**Instructions for the task:**
Among the entries below, extract exactly the lines that run from the one with "Given: Expand the 被写界深度 section" through the one with "The width and", both ends included.

**Extracted records:**
★ ★ ★ ★ ★

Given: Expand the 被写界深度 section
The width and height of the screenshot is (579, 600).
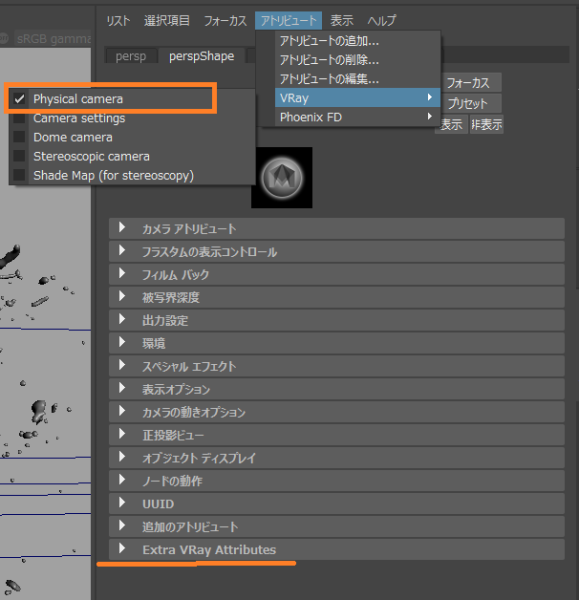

★ ★ ★ ★ ★

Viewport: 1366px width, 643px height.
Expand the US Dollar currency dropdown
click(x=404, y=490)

★ ★ ★ ★ ★

**Answer below:**
Given: Expand the 被写界深度 section
The width and height of the screenshot is (579, 600).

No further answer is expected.